# Lab 8 - Combining Attendance and Practice Quiz Attempts

## Background

In all of my class, I use an attendace quiz to track student attendance.  Note that students take multiple attempts at the same quiz, one per class; so that number of attempts a student takes on this quiz represents the number of class session that student has attended.

In some, but not all, of my courses I also provide practice quizzes that students can use to prepare for actual quizzes and tests.  These quizzes pull questions randomly from a bank of questions, allow students unlimited attempts, and are not used as part of the students grade.

In this lab, you will collect simulated data from mock classes into one table and in the next lab you will summarize these data.

## Tasks 

The files found in `attendance_example.zip` contains (made-up and random) examples of the D2L files that I use to summarize my attendance quizzes and practice quizzes
Make sure you download `attendance_example.zip` to the `data` folder inside the course repository, then unzip the file.

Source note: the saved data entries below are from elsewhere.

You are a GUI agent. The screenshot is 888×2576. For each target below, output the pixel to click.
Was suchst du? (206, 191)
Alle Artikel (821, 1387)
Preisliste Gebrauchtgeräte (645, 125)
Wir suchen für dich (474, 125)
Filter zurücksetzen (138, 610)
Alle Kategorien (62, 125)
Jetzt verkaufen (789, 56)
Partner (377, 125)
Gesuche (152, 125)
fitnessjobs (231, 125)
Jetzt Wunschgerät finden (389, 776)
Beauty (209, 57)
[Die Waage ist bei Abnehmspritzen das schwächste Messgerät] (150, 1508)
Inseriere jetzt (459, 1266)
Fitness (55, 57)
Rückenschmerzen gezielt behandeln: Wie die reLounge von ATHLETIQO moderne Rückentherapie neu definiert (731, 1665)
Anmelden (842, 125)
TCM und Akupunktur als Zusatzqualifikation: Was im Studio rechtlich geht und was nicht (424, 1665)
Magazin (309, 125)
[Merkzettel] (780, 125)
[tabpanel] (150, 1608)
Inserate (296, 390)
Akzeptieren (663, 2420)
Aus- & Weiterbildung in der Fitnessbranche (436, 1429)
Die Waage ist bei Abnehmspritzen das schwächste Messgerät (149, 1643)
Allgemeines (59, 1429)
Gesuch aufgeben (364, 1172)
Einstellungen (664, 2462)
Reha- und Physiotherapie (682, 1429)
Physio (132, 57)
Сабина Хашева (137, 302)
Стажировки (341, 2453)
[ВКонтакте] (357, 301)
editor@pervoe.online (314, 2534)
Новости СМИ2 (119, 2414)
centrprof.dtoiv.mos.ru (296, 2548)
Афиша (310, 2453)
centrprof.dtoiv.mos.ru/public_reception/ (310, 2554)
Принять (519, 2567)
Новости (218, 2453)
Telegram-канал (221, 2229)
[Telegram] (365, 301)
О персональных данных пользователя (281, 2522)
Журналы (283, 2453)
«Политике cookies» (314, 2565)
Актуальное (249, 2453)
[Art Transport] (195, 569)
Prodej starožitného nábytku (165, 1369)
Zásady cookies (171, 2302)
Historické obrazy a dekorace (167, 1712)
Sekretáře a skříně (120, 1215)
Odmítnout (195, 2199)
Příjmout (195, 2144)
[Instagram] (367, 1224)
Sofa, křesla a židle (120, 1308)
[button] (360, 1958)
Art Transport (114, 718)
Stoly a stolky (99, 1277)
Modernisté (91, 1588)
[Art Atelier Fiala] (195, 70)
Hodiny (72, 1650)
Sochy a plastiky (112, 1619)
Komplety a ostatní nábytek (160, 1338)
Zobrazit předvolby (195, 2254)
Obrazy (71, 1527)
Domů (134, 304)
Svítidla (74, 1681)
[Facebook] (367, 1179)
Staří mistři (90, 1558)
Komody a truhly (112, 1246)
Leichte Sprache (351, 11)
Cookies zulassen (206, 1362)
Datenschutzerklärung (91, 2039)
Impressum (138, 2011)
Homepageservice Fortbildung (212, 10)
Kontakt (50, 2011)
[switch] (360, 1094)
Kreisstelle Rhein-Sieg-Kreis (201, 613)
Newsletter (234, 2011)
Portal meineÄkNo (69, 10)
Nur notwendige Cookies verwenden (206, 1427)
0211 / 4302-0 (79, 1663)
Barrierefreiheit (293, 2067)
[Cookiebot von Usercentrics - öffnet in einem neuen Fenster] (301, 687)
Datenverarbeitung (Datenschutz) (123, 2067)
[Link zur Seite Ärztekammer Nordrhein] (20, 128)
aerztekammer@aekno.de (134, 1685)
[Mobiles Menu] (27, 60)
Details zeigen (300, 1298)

1. Use `glob` to find the path to all csv files.
2. Use write functions that use regular expressions to extract the class name, quiz type (`Attendance` and `Practice`), and the module number (if the file is a practice quiz.
3. Write a function that takes a path as an argument and returns a dataframe that contains:
    * All of the original columns
    * A Class column that holds the class identifier
    * A Category column that contains the quiz type
    * A Module column that (a) contains the module number for a practice quiz, or (b) is otherwise empty.
4. Use a loop, `union`, and the accumulator pattern to load all of the data into a single table.
5. Write the resulting table to a csv file.

In [1]:
import pandas as pd
from dfply import *
from glob import glob
import re

In [24]:
files = glob('./data/attendance_example/*/*.csv')
files

['./data/attendance_example/dsci494s7/Attendance Quiz - User Attempts.csv',
 './data/attendance_example/dsci494s7/Practice Quiz - Module 1 - User Attempts.csv',
 './data/attendance_example/dsci494s7/Practice Quiz - Module 2 - User Attempts.csv',
 './data/attendance_example/dsci494s7/Practice Quiz - Module 3 - User Attempts.csv',
 './data/attendance_example/dsci494s7/Practice Quiz - Module 4 - User Attempts.csv',
 './data/attendance_example/stat180s18/Attendance Quiz - User Attempts.csv',
 './data/attendance_example/stat491s1/Attendance Quiz - User Attempts.csv',
 './data/attendance_example/stat491s1/Practice Quiz - Module 1 - User Attempts.csv',
 './data/attendance_example/stat491s1/Practice Quiz - Module 2 - User Attempts.csv',
 './data/attendance_example/stat491s1/Practice Quiz - Module 3 - User Attempts.csv',
 './data/attendance_example/stat491s1/Practice Quiz - Module 4 - User Attempts.csv']

In [60]:
FILE_NAME_RE = re.compile(r'^\./data/attendance_example/([a-z\d]+)/(\w+).*\.csv$')
FILE_NAME_RE2 = re.compile(r'^\./data/attendance_example/[a-z\d]+/.*(\d).*\.csv$')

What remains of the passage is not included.